La temperatura era de –20ºC o quizás algo más baja aún, por lo menos la
sensación térmica, ya que la brisa helada penetraba hasta los huesos a pesar
del mono térmico que llevábamos. ¡Cómo sería el frío reinante que mi cámara
fotográfica dijo “¡basta!” y se bloqueó, y ya no pude hacer más fotos! Al cabo
de una hora de navegación, escuchando el imponente crujir de la superficie del
mar que iba quebrando el barco, éste se detuvo. Nos ofrecieron una experiencia
inédita: bañarnos en las heladas aguas del Báltico en el canal que acababa de
abrir el rompehielos. Hubo unos cuantos valientes, entre ellos yo, que nos
animamos y pasamos a ponernos un traje de neopreno, de color naranja, con el
que parecíamos no sé si un Teletubbie o el muñeco de Michelín en color butano.

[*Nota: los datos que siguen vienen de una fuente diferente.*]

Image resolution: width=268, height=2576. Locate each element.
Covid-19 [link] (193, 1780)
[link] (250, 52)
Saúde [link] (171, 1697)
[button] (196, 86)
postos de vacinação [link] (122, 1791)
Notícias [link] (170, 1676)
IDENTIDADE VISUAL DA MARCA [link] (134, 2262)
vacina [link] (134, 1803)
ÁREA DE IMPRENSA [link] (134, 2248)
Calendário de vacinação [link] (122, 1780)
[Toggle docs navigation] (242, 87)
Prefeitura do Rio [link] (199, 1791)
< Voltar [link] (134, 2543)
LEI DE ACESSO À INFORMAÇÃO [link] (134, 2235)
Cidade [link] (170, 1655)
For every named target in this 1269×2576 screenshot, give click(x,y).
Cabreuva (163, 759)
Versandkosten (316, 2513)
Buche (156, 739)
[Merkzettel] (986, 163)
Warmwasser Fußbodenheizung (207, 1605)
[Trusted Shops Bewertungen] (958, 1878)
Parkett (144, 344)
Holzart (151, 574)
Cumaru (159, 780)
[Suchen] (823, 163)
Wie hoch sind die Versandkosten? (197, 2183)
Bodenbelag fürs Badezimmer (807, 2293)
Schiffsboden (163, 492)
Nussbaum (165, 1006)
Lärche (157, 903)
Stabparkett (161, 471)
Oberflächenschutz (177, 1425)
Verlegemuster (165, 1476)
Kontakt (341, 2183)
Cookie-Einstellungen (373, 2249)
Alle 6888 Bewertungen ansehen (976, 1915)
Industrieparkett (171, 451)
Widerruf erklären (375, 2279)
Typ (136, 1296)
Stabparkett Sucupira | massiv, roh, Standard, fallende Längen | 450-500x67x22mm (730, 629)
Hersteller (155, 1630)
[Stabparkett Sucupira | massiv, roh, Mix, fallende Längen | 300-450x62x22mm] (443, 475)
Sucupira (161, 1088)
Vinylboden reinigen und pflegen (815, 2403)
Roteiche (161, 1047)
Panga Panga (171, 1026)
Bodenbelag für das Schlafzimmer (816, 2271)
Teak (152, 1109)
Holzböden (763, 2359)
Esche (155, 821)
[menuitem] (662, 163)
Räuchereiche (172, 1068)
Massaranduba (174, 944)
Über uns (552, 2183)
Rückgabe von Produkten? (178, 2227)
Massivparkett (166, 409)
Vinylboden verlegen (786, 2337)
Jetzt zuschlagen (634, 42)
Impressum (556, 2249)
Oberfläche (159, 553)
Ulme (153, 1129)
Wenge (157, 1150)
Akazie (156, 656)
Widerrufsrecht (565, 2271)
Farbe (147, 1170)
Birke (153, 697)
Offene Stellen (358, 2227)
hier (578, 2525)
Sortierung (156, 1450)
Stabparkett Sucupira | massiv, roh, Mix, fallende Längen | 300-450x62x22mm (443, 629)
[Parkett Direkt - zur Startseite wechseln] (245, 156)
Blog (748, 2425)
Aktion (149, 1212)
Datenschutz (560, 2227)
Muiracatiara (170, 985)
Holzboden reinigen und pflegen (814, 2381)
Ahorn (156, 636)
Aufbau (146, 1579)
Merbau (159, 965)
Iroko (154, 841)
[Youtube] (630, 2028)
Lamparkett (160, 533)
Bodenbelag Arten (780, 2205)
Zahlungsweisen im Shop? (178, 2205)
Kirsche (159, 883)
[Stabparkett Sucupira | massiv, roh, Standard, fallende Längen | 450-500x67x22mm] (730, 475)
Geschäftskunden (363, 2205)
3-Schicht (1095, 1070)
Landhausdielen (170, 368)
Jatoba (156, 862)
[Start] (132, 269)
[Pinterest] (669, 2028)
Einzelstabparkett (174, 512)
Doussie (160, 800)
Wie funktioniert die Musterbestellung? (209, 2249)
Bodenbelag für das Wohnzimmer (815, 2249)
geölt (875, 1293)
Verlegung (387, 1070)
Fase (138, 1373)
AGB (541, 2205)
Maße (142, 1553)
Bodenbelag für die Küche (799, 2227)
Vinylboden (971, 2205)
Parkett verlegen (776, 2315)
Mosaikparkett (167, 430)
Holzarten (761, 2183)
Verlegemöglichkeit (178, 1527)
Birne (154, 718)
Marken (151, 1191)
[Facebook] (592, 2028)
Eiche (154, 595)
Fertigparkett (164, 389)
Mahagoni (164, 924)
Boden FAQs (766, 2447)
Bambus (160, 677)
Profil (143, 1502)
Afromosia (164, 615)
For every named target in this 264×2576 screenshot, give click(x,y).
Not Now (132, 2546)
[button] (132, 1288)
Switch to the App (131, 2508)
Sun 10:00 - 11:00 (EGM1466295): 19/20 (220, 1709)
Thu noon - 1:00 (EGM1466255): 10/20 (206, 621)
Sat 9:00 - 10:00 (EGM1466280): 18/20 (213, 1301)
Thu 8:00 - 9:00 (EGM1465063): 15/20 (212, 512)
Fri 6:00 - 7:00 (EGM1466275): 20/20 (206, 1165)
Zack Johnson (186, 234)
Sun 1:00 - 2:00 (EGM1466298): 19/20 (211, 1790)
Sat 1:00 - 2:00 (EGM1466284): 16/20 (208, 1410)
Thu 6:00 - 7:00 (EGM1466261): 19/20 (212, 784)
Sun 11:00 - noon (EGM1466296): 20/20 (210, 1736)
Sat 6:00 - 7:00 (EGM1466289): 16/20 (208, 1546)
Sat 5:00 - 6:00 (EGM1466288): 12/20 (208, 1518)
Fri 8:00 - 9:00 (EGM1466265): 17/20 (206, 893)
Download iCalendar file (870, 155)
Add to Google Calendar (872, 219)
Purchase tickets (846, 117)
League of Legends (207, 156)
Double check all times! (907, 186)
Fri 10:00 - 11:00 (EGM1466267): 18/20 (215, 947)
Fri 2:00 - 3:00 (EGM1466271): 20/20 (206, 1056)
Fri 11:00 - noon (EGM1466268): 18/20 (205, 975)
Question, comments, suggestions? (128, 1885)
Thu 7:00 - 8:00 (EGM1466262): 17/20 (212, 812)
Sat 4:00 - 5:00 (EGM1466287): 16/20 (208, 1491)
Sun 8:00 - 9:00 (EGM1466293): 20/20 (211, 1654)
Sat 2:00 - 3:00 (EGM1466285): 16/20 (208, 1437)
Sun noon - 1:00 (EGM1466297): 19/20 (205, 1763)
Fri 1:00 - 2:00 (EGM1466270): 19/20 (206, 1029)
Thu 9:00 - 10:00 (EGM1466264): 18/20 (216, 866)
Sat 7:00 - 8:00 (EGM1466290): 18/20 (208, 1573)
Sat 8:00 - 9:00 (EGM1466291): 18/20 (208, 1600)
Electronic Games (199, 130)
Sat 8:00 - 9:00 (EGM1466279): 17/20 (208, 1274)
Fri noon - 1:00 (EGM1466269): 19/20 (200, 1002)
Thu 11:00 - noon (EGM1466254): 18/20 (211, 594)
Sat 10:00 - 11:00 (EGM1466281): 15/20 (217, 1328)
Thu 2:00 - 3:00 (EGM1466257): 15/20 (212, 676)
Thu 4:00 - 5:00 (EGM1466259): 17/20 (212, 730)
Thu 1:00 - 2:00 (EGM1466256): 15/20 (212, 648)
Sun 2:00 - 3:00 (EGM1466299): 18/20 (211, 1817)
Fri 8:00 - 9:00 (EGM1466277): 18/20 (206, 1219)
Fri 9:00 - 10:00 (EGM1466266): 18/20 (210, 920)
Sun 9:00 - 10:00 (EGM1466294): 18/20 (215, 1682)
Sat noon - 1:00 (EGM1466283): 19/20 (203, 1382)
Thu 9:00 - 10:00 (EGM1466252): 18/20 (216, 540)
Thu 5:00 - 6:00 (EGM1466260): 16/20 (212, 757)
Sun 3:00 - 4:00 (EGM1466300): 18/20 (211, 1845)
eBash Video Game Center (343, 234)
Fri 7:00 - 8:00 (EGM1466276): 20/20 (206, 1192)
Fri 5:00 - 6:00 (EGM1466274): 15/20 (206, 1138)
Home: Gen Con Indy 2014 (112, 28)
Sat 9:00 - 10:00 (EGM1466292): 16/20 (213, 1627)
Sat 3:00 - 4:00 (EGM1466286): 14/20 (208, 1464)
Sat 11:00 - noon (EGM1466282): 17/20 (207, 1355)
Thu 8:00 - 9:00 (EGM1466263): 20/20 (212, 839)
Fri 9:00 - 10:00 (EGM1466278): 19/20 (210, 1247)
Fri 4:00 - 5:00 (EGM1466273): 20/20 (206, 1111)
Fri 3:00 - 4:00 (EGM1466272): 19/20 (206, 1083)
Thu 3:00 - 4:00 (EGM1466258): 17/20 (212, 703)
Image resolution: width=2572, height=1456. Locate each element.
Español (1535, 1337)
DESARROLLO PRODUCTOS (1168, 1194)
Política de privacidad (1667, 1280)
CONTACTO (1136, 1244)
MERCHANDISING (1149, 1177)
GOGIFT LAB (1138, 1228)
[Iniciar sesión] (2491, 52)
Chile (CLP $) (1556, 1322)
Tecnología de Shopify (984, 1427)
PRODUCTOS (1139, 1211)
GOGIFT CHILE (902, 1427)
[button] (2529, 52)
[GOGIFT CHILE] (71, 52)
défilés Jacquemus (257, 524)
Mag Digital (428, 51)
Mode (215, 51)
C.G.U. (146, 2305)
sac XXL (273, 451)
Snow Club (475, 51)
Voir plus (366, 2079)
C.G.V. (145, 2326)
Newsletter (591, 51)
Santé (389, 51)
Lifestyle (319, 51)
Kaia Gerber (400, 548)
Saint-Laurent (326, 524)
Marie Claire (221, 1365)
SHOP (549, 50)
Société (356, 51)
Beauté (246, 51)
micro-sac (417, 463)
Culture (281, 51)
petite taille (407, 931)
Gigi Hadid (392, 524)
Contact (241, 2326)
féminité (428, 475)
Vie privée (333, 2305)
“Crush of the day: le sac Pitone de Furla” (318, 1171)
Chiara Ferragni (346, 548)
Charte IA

Bajamos por la escalerilla y caminamos por la superficie helada del mar, sobre
la que habían clavado unas antorchas para iluminar el camino. La capa de hielo
era tan gruesa que no había riesgo de que se rompiese y alguno de nosotros
cayese al abismo de las profundidades. Desde el barco enfocaron con unos
reflectores el canal abierto, un canal de aguas completamente negras (era noche
cerrada). Ataviado, pues, con ese traje, me introduje en el mar con cuidado que
no me salpicase agua a la cara, que era la única parte descubierta de mi
cuerpo. Lo del traje térmico funcionaba, porque no sentí nada de frío y estuve
un buen rato flotando y realizando gráciles movimientos natatorios en el agua
como si fuésemos aprendices de pato. Igual que yo disfrutaron todos aquellos
que se atrevieron a sumergirse en el mar... bueno, todos menos uno. Este tuvo
menos suerte y el traje de neopreno que le dieron tenía una raja por donde se
le coló el agua helada y tan pronto sintió aquél frío, como cuchillos afilados,
tuvo que salir a toda prisa. Meterse en el agua no era difícil; lo complicado
era salir. Cuando llegabas al borde y tratabas de agarrarte al borde de la
superficie helada te escurrías y si no hubiera sido por los marineros del barco
que nos ayudaron a salir, pescándonos como si fuésemos atunes (aunque sin
emplear ganchos, afortunadamente) nos hubiéramos quedado allí para siempre.
Como recuerdo de aquella experiencia de practicar la Natación en condiciones
tan extremas, me queda un Diploma en el que puede leerse: “Certificate of
participation in icebreaking operations under Artic conditions”.